12 Tropes of 2020 – Consorting with Dragons by Sera Trevor

Cinder(f)ella from
12 Tropes of 2020

The beautiful, hard working, put upon commoner girl who never loses her hope will be a princess or queen by the story’s end.

Taken from TV Tropes

A commoner by birth, or with only minor ties to nobility. Nonetheless, through hard work, perseverance, and the help of some musical animals, she’ll swoop into the ball and make the prince her “husband.”

Taken from TV Tropes

Consorting with Dragons
by Sara Trevor

Lord Jasen of Grumhul, an impoverished young nobleman, has come to the Draelands to find a rich husband to help pay his father’s debts. To the shock of everyone, he ends up attracting the attention of King Rilvor himself, and the dragons who control the magic in the land. Becoming royalty wasn’t something Jasen either expected or wanted, but he can’t control his growing feelings for kind and handsome king. Scheming factions at Court conspire to keep him from Rilvor’s side, and now Jasen has to decide if the chance at true love with Rilvor is worth the burden of being the husband of a king.

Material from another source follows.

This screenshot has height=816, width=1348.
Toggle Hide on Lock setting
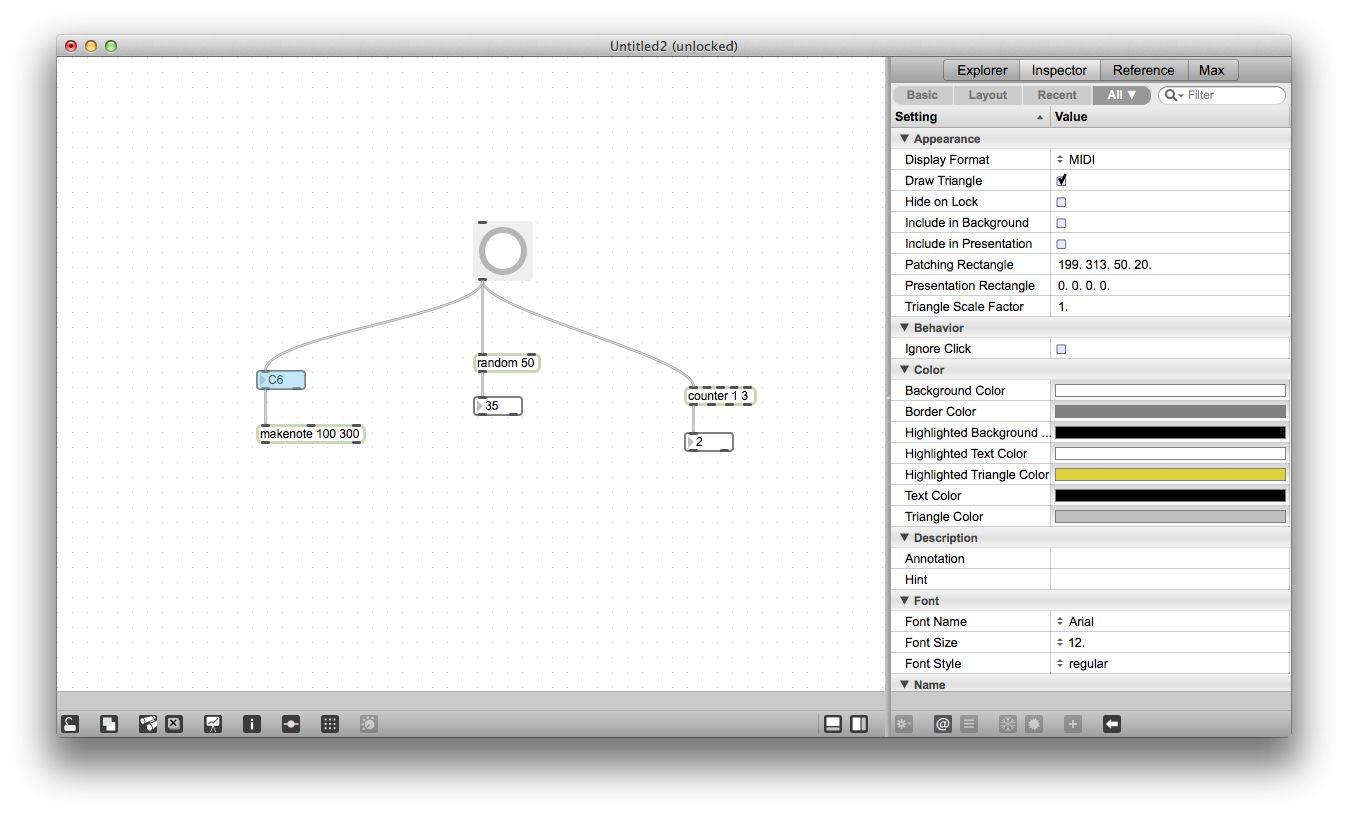(1061, 201)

This sweet and funny Cinderfella romance is complete at ~85000 words and ends in a solid HEA. After all, true love always wins in fairy tales! 

Blurb taken from book blurb

My thoughts

I’ve previously read Consorting with Dragons in 2016 as a novella and was so excited to see that it had been revised and extended into a full novel.

What was a big draw for this excitement was that Lord Jasen was such a distinct, sarcastic, and sweetly cynical character. It’s a tough thing to do, to have a character be sweetly cynical – the emotional vulnerability yet almost resigned expectation of being hurt for me, can blend together to make a nuanced and beautifully moving character.

Add to this sweet cynicism, an open and emotional romantic lead, a fantasy setting full of magic and dragons, and you have an almost perfect story but when you add a Cinderella style happy ending – you have a story that I could not put down.

Not only did I enjoy all aspects of the story, from the characters, to the emotional arch of the story line, I found the writing style of Trevor to be very engaging and deeply rewarding. While I did listen to the audio book version, I found the narrator to be an asset to the story telling and often found myself, sitting in a hot car waiting for chapters to finish.

If you haven’t figured it out by now, I LOVED Consorting with Dragons and was so happy to have rediscovered this extended novel. I could not have picked a better selection for my Cinder(fella) square.

The Trope

Who doesn’t like a good rags to riches story? There is just something so inherently satisfying about the Cinderella trope. It is almost the ultimate happy ending. Not only does the main character get a happy and romantic ending, but all their financial and personal woes are solved as well. I mean, we can dream can’t we?

In this challenge, I left it open to be either a Cinderella or a Cinderfella story line. The only difference other than the f is that instead of a female main character, the ‘Cinderella’ character is male. Thus the Cinderfella.